Chairman of the Great Indonesia Party
- In office 24 December 1935 – 30 May 1938
- Preceded by: Office created
- Succeeded by: Woerjaningrat

Personal details
- Born: Soebroto 30 July 1888 Ngepeh, Loceret, Kediri Residency, Dutch East Indies
- Died: 30 May 1938 (aged 49) Surabaya, Dutch East Indies
- Party: Great Indonesia Party
- Spouse: Everdina Broering ​ ​(m. 1917; died 1934)​
- Alma mater: Amsterdam University
- Occupation: Physician; professor;

= Soetomo =

Indonesian physician and nationalist (1888–1938)

Soetomo (born Soebroto; 30 July 1888 – 30 May 1938) was an Indonesian physician and nationalist. He was the co-founder of Boedi Oetomo, the first native political society in the Dutch East Indies, and led the Great Indonesia Party (Parindra) from 1935 until his death. Soetomo was declared a national hero by President Sukarno in 1961.

* [TASKS]
A. Reproduce the part of the text on Soetomo that begins with "Personal details" and ends after "Sukarno in 1961.".
B. Carry on the text about Soetomo from the point where it stops.

* [GIVEN DATA]
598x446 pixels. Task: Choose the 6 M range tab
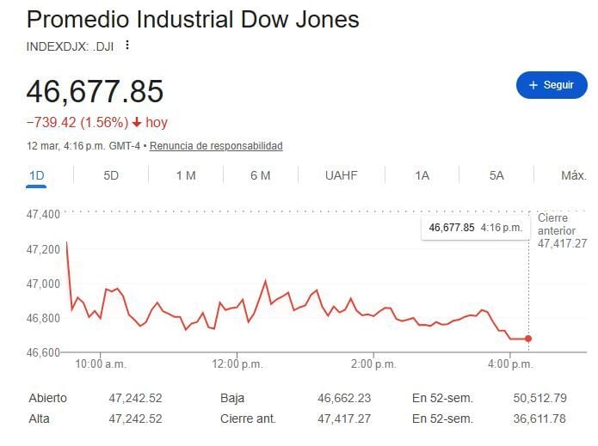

* [EXERCISE ANSWERS]
A.
Personal details
- Born: Soebroto 30 July 1888 Ngepeh, Loceret, Kediri Residency, Dutch East Indies
- Died: 30 May 1938 (aged 49) Surabaya, Dutch East Indies
- Party: Great Indonesia Party
- Spouse: Everdina Broering ​ ​(m. 1917; died 1934)​
- Alma mater: Amsterdam University
- Occupation: Physician; professor;

= Soetomo =

Indonesian physician and nationalist (1888–1938)

Soetomo (born Soebroto; 30 July 1888 – 30 May 1938) was an Indonesian physician and nationalist. He was the co-founder of Boedi Oetomo, the first native political society in the Dutch East Indies, and led the Great Indonesia Party (Parindra) from 1935 until his death. Soetomo was declared a national hero by President Sukarno in 1961.

B.
==Biography==
He was born in East Java, and went on to study medicine. While still studying, he was one of three founders of the Boedi Oetomo Javanese nationalist organisation. From 1919 to 1923, studied medicine at Amsterdam University and later married a Dutch woman. After returning from the Netherlands, he worked as a doctor in Sumatra and Surabaya. He also established a number of "study clubs" to raise awareness of nationalism. In 1935, he was one of the founders of Parindra, and led it until his death. After his death he was named a National Hero of Indonesia.